Hi, my name is Steph, and sharing this is one of the hardest things I’ve ever done. Asking for help does not come easily to me, but right now I am at a point where I know I can’t do this alone.
For as long as I can remember, I have dreamed of being a mum. It has always been my heart’s greatest wish. But life hasn’t made the journey easy.
I have endometriosis and adenomyosis, conditions that not only cause daily pain but also make it extremely difficult to conceive naturally. Time is no longer on my side—I recently turned 40, and every month feels more urgent. Doctors have told me IVF is now my only chance.
I am incredibly grateful that we can access IVF through the public system here in Australia, but what many don’t realise is that it still comes with a huge financial burden. There are the costs of medications, specialist appointments, time off work, and in my case, repeated travel from Mildura to Melbourne for procedures and surgery. Before I can even begin IVF, I need to undergo surgery to remove a fibroid from my womb—yet another step, another trip, another expense.
While I am lucky enough to have a lot of emotional support, I am carrying the financial burden alone. My fiancé is currently out of work and struggling to find a job, which means the financial weight is falling mostly on me. My family are not in a position to help financially either—they are not well off, and I cannot ask them for money when they are also trying to get by.

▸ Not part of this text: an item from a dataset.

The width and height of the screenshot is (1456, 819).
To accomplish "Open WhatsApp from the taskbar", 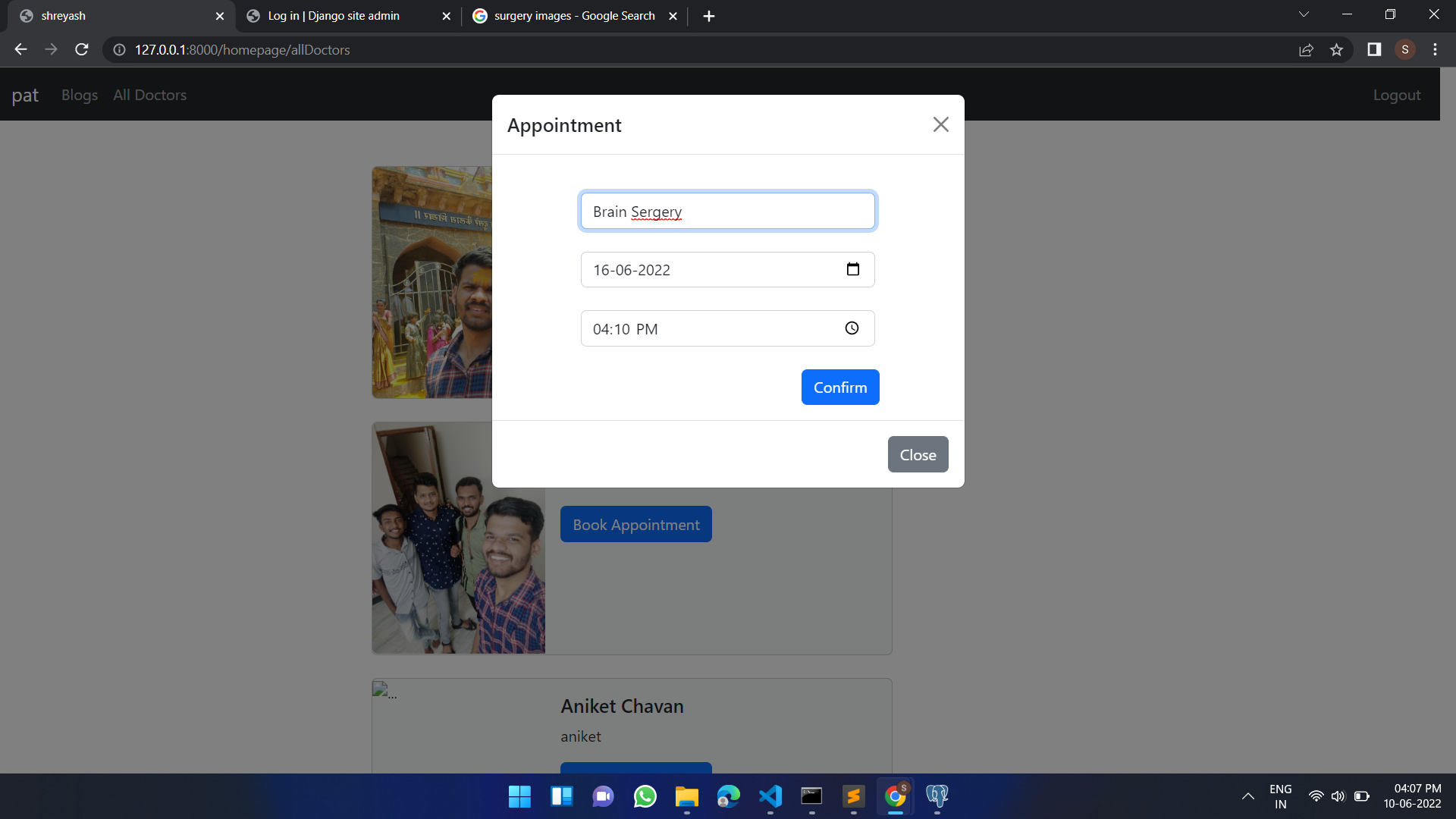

I also worry about my elderly father, who lives in Melbourne and is in the early stages of dementia. After losing my beautiful mum unexpectedly earlier this year, he is alone now, and I carry the emotional weight of trying to care for him from afar as well. Taking time off work to be with him and my family during Mum’s passing was something I’ll never regret, I needed to be there, but it left me even further behind financially, leaving me not only devastated by the loss of my mum, but with even more financial stress.
I am currently more than $50,000 in debt. I work hard, but no matter what I do, it feels like I’m sinking deeper. I am terrified that the constant stress about money will take an even greater toll on my body and my chances of a healthy pregnancy. Stress and fertility do not mix well, and right now, I am carrying more than I can manage.
At this point, I have all but given up hope.
I am not asking for miracles, just for a little help to ease the load so I can focus on grieving for my mum, healing, IVF, and the hope of holding my baby in my arms one day.
If you can contribute, no matter how small, you will be part of giving me a chance at something I have wanted my entire life. If you can’t, simply sharing this fundraiser would mean the world.
From the bottom of my heart, thank you for taking the time to read my story, and for your kindness in helping me take this next step.